In constructing the airport, the planners wanted to create a new automated baggage claim system. The novel distribution plan would consist of a network of tunnels deep under the floor of the terminals, through which passenger’s luggage could be moved from runway to the hub as need be. The system proved to be a failure, and never made it past testing stages, leaving a series of vacant catacombs around the structure’s foundations. There’s also a capstone dedicated by the Illuminati in plain view. Secret government/ New World Order Bunker? I think so…

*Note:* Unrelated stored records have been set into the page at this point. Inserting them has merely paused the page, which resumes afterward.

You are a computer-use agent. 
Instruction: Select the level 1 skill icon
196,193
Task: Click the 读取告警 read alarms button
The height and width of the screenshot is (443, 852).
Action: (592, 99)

And then there’s the art: usually an airport’s art selection will be lackluster. There’s the occasional surprise like the xylophone hall mentioned above, but in general it tends to be bland, inoffensive, and uninspired. Not the case in Denver. The first, and most obvious offender against taste is the Mustang sculpture by Mexican artist Luis Jiménez. A 32-foot tall statue of a ferocious cobalt blue mustang rearing up, it is the first thing you see after leaving the airport. Terrifying in its intensity and odd color, the effect is heightened by the piece’s glowing red eyes. Yes, the giant scary mustang statue’s eyes glow, and it turns out it’s not just an empty threat. Did I forget to mention? While working on the statue, the massive head of the horse came undone and fell on poor Luis and killed him. Nearby the Mustang statue is an inexplicable 26-foot tall statue of Anubis, the Egyptian jackal-headed god of death and the underworld. This one is really beyond any logic for me.
Then come the murals. At the baggage claim of DIA are a series of murals by artist Leo Tanguma, which depict horrifying events and dead children, while a gas mask clad soldier with a saber rules over a multiracial populous. In the background of one of the pieces, people run in excruciating pain from the inferno of a nuclear holocaust, as children are laid to rest in solemn coffins below. In the foreground twisted faces mourn and cry the brutal and senseless loss of life. Conspiracy theorists claim it shows the consequences of the New World Order, while Tanguma argues it shows humanities remarkable ability to bounce back to peace despite unimaginable tragedy—a likely story.
So there you have it, the Denver Airport is almost certainly a headquarters for the Lizard people who control the world and will set about a New World Order. On a serious note, even with all these conspiracy theories disproven, it’s entirely impossible to deny the varying degrees of weirdness that populate its every detail.